Tak ada masalah ketika bocah itu menjawab ikan teri dan ikan paus. Tetapi ketika dengan polosnya ia menyebut "ikan kont*l" di hadapan Presiden, sontak para hadirin dalam forum tersebut tertawa.

Belakangan bocah polos itu mengoreksi jawabannya menjadi ikan tongkol. Peristiwa itu sendiri berlangsung hari ini dalam pembukaan sebuah pameran pendidikan di Kemayoran, Jakarta.

Ikan penis

Sebagai informasi lema "kontol", dalam kamus bahasa Indonesia daring (http://kbbi.kemdikbud.go.id), berarti alat kelami lelaki atau penis.

Uniknya lagi, ikan penis sendiri sebenarnya dikenal di dunia.
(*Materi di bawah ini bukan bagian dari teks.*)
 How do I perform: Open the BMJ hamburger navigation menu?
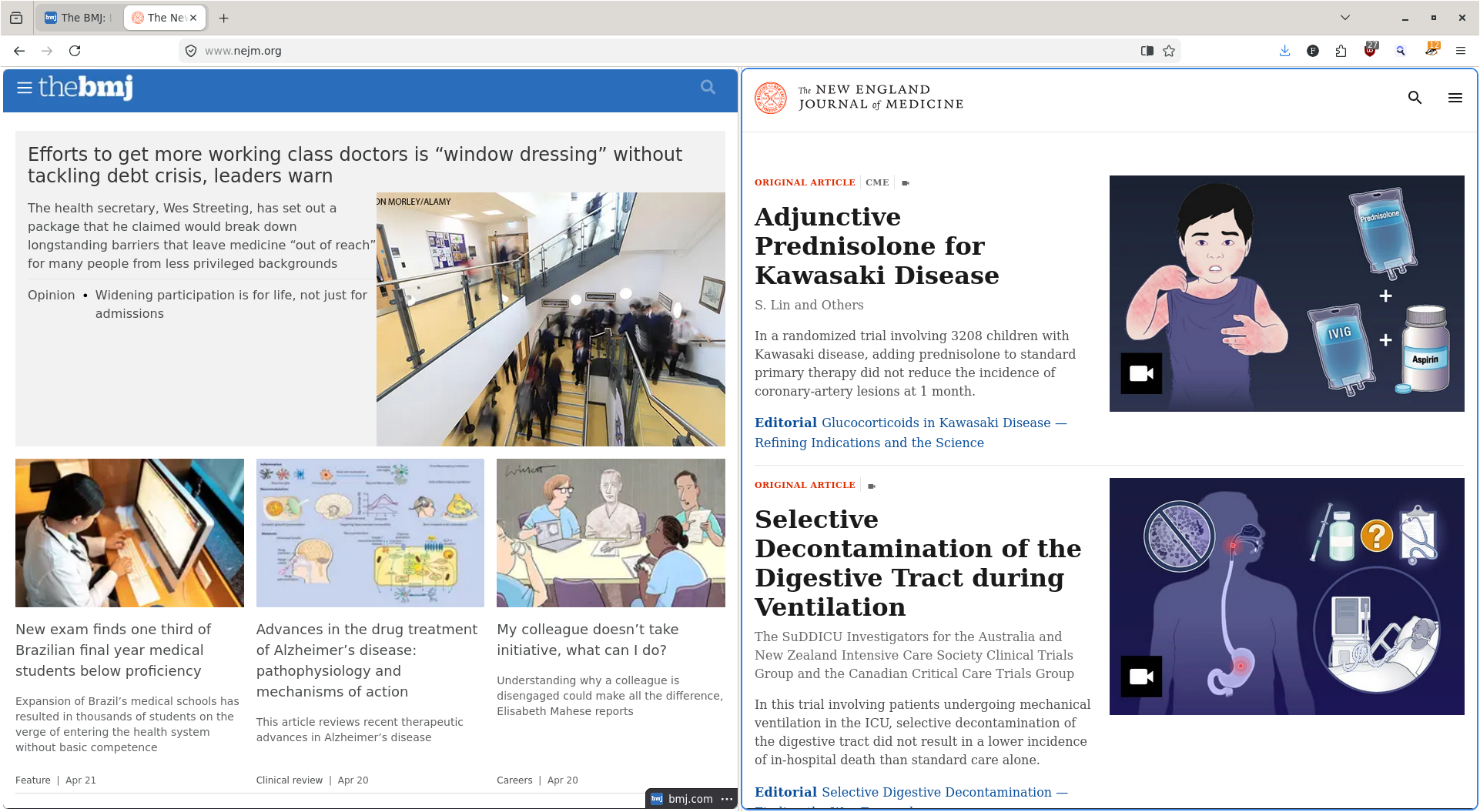(x=24, y=88)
Bernama latin Urechis unicinctus, binatang laut yang lebih dikenal sebagai ikan penis atau penis fish ini banyak ditemukan di Korea, Jepang dan Cina.

Ikan yang bentuknya memang mirip penis ini bahkan lazim dikonsumsi di Korea Selatan. Ikan penis ini bahkan banyak dijual di pasar-pasar di Korsel.

Dalam sebuah artikelnya di 2012 yang bertajuk "Penis Fish, Among The Weirder Things You Can Eat In Asia", Huffington Post menulis bahwa ikan penis ini di Korsel biasa dimakan mentah, dicampur dengan garam dan minyak wijen.

Sementara di beberapa wilayah di Cina, tulis Shanghaiist, ikan penis biasa dimasak bersama sayuran atau dijemur untuk diasinkan.

Binatang laut ini diketahui biasa hidup dalam lubang lumpur pasir pantai. Ikan penis biasa memangsa partikel-partikel makanan kecil yang terbawa air masuk ke dalam liang tempatnya tinggal.